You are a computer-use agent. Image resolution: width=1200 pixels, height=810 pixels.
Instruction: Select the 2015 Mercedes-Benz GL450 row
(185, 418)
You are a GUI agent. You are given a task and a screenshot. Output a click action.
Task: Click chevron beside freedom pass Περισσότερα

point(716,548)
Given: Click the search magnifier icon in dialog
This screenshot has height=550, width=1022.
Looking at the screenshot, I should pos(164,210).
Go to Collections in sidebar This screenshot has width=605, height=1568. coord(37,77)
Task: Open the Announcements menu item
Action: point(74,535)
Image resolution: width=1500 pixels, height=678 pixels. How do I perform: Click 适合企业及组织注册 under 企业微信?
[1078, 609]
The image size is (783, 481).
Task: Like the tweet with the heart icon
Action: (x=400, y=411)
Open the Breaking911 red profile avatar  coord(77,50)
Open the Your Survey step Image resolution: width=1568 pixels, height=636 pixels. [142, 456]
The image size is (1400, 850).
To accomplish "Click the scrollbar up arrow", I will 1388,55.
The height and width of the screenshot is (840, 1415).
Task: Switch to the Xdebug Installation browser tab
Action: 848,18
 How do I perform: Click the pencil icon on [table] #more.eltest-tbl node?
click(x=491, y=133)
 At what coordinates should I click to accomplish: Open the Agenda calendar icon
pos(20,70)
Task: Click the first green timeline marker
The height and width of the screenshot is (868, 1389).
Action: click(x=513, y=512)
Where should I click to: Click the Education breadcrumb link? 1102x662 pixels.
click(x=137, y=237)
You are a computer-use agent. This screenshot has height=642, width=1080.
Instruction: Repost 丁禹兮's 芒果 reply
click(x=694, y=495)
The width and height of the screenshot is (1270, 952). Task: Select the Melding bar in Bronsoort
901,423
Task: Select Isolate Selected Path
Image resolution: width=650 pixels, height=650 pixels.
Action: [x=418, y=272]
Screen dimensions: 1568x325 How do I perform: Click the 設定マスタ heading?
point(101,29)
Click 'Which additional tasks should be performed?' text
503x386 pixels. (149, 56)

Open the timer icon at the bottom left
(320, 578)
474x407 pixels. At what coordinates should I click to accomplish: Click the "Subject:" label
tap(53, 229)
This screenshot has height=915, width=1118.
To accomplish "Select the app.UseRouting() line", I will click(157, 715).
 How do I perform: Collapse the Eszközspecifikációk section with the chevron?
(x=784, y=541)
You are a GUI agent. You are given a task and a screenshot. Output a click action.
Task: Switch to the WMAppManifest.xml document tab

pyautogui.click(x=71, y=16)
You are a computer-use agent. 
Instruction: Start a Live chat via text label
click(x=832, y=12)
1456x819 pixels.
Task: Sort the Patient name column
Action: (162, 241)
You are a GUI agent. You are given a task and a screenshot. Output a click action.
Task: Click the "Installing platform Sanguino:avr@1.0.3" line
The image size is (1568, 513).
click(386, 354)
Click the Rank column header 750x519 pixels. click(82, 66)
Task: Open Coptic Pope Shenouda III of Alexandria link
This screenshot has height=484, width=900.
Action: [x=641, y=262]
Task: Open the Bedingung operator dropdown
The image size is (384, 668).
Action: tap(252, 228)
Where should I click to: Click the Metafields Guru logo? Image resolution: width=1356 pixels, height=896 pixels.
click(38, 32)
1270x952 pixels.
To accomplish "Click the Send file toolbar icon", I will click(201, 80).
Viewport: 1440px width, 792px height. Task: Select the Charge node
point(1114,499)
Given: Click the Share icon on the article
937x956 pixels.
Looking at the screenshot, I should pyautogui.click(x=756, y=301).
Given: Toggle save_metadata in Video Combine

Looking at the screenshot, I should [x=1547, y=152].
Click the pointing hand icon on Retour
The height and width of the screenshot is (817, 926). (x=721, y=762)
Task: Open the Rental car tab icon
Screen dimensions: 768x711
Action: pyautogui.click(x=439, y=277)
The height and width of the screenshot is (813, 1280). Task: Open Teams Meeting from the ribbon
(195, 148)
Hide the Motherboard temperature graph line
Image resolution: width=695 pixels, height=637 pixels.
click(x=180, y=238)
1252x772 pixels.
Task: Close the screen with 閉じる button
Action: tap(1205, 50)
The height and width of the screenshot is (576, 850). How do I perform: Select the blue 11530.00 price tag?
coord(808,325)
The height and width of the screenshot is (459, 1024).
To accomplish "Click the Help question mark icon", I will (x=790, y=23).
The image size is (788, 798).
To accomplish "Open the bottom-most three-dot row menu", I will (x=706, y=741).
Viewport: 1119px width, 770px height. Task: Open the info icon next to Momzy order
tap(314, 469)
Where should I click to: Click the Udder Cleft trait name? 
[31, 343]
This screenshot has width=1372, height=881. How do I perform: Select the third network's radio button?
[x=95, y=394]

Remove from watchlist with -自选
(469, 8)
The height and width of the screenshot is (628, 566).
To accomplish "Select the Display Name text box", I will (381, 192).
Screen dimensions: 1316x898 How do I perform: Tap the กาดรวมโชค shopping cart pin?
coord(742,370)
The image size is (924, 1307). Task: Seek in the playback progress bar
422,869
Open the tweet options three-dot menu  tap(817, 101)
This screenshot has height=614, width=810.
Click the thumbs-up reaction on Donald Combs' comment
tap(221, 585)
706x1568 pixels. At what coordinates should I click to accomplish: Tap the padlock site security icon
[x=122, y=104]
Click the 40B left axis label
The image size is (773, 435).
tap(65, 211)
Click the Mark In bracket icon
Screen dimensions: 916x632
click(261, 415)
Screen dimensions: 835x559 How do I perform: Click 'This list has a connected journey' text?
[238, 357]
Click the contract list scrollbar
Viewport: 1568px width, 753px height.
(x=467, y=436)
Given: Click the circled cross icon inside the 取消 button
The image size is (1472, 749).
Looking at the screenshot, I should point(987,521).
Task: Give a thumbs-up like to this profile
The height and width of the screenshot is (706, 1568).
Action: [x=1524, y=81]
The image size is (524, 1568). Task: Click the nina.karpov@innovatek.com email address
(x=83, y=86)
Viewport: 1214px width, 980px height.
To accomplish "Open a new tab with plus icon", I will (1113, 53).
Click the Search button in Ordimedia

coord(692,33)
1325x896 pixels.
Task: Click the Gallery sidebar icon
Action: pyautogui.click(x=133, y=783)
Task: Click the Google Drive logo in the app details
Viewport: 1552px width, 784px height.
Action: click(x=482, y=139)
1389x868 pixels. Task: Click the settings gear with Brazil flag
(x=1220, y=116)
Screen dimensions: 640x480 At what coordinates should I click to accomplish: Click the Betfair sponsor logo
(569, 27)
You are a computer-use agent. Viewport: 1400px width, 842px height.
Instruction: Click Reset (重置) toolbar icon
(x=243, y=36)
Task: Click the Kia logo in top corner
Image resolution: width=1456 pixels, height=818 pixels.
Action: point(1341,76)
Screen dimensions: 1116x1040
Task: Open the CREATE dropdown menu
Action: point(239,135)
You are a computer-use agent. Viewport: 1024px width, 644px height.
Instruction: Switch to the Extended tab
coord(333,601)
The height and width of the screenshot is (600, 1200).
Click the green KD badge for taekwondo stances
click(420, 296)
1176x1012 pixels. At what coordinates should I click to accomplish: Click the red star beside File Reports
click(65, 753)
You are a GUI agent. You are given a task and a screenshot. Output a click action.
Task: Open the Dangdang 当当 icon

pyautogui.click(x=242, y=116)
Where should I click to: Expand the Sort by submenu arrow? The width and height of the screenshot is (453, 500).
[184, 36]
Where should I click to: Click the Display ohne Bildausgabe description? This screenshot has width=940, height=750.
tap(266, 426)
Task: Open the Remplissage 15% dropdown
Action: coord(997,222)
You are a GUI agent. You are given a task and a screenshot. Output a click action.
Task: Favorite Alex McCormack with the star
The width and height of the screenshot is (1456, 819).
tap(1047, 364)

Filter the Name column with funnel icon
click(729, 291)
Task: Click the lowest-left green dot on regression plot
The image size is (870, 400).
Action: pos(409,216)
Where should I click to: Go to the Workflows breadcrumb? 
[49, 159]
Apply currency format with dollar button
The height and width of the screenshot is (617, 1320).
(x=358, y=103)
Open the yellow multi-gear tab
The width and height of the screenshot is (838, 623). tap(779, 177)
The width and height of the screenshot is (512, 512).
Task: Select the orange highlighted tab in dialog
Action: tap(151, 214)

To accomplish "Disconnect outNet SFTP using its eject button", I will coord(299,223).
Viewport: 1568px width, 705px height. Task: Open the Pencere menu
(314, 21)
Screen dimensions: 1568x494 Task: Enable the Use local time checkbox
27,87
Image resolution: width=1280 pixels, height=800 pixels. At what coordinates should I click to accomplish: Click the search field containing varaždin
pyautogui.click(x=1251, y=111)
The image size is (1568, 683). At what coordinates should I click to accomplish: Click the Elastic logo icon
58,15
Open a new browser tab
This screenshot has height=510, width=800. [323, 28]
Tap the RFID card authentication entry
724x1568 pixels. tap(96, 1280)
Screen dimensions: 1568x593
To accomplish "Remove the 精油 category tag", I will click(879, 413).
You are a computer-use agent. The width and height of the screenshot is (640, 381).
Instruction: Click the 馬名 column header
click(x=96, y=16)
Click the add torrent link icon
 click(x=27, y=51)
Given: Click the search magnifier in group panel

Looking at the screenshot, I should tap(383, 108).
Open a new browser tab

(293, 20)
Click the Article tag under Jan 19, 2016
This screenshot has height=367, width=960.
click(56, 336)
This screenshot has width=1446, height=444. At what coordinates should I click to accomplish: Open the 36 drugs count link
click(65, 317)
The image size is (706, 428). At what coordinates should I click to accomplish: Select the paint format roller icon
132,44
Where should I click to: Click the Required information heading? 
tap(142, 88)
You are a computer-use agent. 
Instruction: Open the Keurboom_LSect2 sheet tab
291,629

§

#### Problem statement
Can you repeat the lines from the one containing "Given: Click the Share icon on the article" through the one containing "Looking at the screenshot, I should [x=1547, y=152].", replacing "Given" with "Task" and leaving everything else as it is?

#### Written reply
Task: Click the Share icon on the article
937x956 pixels.
Looking at the screenshot, I should pyautogui.click(x=756, y=301).
Task: Toggle save_metadata in Video Combine

Looking at the screenshot, I should [x=1547, y=152].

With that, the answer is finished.